A educação e o acesso a escola é outro grave problema. Os adolescentes e jovens estão sendo excluídos do direito à educação. Não existe escola de Ensino Médio em toda ilha, e o Ensino Fundamental completo é oferecido em apenas uma escola. Com isso, os jovens e adolescentes têm que enfrentar, de barco, as distancias e as intempéries e riscos no mar, além dos preconceitos a que estão sendo submetidos nas escolas urbanas de Salvador, como foi relatado por uma jovem moradora da ilha. "Eles olham para a gente e diz você cheira a peixe", afirmou.

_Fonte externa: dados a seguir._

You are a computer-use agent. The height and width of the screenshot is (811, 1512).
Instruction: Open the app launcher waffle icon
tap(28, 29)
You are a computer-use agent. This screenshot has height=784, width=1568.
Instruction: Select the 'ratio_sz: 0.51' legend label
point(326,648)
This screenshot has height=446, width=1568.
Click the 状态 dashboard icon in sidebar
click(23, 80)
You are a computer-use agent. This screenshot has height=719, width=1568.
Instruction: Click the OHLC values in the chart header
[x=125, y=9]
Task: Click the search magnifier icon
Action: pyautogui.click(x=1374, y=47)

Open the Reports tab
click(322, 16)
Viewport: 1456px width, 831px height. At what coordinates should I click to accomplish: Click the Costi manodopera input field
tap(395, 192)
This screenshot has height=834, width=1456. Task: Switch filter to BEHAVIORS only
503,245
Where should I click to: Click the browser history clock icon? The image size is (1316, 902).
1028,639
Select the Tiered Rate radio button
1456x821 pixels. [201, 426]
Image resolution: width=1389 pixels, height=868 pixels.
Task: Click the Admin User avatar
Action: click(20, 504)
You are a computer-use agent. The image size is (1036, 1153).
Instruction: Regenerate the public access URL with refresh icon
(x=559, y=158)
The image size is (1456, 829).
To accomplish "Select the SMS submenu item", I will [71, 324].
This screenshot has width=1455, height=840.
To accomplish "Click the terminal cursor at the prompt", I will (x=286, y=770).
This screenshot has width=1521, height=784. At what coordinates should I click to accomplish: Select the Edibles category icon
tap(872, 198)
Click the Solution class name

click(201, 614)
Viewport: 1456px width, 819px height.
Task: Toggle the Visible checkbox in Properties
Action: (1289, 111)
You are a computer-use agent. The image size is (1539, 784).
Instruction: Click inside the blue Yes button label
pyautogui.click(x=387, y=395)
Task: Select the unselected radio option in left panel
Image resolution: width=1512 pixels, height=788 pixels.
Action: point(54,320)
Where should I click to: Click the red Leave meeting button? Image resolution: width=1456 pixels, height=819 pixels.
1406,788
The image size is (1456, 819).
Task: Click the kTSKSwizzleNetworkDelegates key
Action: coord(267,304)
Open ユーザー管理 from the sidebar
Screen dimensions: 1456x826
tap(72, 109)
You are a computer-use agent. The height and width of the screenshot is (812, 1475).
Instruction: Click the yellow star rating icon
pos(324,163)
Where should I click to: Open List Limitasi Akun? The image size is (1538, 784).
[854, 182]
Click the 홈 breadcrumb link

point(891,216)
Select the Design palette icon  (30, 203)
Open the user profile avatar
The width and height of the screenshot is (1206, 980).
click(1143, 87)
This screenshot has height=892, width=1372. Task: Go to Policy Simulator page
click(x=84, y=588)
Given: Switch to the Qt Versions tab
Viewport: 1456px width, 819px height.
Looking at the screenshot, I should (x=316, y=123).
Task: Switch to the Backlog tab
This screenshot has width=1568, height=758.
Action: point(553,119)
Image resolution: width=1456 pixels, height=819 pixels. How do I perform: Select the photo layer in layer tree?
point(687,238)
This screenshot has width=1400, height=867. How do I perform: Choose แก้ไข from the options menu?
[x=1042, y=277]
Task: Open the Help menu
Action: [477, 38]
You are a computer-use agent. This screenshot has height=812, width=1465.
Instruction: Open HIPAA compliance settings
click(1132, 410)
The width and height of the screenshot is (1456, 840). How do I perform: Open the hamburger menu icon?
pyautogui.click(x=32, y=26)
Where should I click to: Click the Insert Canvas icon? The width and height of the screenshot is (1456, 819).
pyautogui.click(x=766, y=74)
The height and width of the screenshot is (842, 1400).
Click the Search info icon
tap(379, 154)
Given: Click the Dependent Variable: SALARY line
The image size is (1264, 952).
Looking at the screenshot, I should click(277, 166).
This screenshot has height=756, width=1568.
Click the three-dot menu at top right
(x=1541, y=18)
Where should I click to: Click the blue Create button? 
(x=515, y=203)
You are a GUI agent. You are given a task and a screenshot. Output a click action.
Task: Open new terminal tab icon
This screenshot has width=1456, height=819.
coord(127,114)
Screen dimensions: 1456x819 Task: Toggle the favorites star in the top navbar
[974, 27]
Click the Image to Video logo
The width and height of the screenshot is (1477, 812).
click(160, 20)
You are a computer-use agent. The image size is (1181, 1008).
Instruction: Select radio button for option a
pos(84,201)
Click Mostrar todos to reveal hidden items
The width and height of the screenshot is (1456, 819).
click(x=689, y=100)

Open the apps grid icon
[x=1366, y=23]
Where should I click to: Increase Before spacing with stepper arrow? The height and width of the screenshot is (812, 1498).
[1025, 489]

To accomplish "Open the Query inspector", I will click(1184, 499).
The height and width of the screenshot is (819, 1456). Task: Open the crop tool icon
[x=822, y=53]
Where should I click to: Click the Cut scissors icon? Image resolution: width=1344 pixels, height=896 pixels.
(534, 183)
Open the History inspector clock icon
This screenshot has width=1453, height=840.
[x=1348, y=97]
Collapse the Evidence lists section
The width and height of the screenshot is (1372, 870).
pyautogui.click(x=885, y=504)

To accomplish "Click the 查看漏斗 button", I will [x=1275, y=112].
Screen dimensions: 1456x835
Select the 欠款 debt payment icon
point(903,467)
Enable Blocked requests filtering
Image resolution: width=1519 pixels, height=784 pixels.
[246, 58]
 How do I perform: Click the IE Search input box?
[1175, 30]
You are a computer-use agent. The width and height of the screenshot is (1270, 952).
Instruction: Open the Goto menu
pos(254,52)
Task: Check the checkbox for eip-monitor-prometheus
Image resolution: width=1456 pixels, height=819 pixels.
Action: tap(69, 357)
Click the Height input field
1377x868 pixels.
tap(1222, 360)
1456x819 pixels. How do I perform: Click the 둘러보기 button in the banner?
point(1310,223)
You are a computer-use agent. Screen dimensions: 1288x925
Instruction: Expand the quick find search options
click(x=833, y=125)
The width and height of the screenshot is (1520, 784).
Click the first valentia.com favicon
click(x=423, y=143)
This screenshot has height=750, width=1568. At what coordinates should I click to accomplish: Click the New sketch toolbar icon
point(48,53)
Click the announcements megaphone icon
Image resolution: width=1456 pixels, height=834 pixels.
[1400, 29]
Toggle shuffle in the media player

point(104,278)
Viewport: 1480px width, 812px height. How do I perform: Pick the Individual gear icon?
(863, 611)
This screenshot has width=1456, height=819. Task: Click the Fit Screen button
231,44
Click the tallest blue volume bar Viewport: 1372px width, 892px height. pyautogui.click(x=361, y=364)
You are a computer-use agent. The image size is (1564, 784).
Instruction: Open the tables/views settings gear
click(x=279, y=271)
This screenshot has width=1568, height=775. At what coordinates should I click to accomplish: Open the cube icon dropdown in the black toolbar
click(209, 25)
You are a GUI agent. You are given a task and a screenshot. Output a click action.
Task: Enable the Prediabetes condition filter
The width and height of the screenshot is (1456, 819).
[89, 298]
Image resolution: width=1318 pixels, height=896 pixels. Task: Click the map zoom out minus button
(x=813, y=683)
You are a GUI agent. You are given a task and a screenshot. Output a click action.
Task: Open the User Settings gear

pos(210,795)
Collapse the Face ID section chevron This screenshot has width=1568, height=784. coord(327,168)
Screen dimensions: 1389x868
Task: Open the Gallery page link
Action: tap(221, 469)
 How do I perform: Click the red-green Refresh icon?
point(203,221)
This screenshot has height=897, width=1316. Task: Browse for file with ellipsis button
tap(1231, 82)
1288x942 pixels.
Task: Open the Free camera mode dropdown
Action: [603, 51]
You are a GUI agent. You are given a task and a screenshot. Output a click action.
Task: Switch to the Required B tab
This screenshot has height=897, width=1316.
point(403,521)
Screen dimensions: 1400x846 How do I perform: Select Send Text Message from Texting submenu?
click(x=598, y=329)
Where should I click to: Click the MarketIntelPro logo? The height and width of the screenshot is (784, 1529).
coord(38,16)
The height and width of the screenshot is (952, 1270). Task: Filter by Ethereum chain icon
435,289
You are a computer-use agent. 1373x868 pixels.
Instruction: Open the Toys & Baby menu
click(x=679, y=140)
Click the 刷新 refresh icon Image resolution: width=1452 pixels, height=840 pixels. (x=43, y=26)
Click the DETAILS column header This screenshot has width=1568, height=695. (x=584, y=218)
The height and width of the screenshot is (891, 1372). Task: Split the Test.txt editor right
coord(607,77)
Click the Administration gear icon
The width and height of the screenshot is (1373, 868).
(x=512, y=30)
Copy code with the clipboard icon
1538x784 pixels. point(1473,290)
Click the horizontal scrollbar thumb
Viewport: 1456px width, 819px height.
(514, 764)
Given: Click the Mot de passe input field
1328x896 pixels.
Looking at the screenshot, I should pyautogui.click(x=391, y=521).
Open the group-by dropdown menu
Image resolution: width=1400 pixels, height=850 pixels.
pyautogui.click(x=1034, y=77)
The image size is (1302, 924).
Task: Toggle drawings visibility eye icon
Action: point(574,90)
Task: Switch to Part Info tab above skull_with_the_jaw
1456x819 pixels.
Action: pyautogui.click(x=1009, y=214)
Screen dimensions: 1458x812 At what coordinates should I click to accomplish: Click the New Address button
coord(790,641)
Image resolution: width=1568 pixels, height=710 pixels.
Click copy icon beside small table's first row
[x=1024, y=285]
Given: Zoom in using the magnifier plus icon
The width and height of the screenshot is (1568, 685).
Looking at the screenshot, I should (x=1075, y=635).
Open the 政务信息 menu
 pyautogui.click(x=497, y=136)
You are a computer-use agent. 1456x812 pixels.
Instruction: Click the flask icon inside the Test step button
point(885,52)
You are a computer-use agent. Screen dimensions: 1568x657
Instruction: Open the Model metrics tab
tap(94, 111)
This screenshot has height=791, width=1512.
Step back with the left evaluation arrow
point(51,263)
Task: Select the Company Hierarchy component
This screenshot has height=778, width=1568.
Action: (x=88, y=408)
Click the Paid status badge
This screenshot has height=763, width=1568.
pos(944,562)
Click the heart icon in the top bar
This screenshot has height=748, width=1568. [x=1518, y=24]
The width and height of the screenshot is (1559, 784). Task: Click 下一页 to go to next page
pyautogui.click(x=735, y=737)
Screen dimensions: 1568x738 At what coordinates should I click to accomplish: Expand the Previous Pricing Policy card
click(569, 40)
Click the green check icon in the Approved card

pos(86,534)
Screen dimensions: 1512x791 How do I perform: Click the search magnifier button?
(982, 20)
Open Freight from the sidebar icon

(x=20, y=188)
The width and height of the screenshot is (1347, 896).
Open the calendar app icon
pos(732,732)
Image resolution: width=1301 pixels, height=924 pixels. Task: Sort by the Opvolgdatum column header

Os jovens só podem estudar durante o dia, já que o último horário de embarcações encerra-se ao fim da tarde. Esse é um, entre outros fatores, que levam a exclusão dos jovens ao acesso e permanência na escola. A maioria deles são pescadores e pescadoras que trabalham durante o dia e em certos períodos na pesca. A proposta da escola não dialoga nem com o contexto, nem com as necessidades, cultura e realidade da população local.
Ao final da visita e atividades que realizamos, nós do Congresso do povo e o Movimento de Pescadores e Pescadoras artesanais MPP afirmamos o compromisso de seguirmos, como povos do campo e cidade, estabelecendo ações mútuas de solidariedade e de resistência em nossos territórios.
*Dirigente MST e membro do Congresso do Povo.